McKenna looked at the alien’s flat, unreadable gaze. “So it’s . . . science.”
«Your term for this bedrock of the universe is the dark energy. I modify these words to show the nature of your dark energy. It forces open the universe.»
McKenna could not see where this was going. He had read some pop science about something called dark energy, sure. It supposedly was making the whole universe expand faster and faster. “So what’s it... this dark heaven . . . do?”
«It is the . . . substrate. Entangled information propagates as waves in it.
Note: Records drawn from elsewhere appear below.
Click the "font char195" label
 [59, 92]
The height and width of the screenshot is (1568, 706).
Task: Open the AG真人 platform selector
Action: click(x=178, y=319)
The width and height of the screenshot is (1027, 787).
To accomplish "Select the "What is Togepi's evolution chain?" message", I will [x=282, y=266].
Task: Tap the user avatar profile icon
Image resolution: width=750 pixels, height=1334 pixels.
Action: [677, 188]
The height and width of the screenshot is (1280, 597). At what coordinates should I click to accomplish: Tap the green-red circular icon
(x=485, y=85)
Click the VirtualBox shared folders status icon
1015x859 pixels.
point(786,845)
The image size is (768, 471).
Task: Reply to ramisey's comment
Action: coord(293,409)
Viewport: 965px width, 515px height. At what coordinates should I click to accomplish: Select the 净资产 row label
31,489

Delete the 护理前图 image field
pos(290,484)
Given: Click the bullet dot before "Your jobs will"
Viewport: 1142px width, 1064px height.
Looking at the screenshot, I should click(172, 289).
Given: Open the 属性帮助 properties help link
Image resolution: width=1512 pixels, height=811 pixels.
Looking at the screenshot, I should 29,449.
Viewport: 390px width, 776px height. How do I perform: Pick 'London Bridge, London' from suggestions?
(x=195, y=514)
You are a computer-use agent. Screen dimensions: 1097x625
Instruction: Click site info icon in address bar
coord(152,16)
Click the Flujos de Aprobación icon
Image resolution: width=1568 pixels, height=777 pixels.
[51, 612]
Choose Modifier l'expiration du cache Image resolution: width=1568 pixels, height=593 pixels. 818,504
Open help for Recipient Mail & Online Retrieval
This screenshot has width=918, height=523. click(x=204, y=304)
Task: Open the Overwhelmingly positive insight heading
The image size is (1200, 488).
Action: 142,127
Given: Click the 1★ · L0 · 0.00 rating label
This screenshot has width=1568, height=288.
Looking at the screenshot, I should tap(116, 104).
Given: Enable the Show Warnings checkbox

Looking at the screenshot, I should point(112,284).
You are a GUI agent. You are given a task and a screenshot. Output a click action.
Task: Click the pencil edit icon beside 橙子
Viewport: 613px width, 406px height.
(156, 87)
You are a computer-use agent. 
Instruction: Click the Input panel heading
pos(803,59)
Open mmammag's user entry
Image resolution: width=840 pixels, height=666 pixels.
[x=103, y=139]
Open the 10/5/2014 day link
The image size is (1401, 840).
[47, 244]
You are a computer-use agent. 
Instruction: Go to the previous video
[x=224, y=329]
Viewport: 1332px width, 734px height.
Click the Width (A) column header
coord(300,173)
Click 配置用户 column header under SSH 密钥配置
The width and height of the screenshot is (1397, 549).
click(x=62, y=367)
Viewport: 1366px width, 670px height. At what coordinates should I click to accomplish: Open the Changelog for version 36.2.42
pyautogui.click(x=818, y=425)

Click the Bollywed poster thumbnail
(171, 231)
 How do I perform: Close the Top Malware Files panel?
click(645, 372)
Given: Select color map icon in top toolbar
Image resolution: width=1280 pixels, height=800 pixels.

Organized minds of high level emit probability waves in packets of great complexity. These persist long after the original emitter is dead.»
McKenna blinked. “You mean we . . . our minds . . . send out their...”
«Their presence, that is a better term. Minds emit presence. This persists as waves in the dark heaven that is everywhere in the universe. All minds join it.»
“This sounds like religion.”
«Your distinction between fears for your fate and the larger category of science is not one we share. This required long study by us to understand since you are a far younger life-form. You have not yet had the time and experience to study the universe for long.»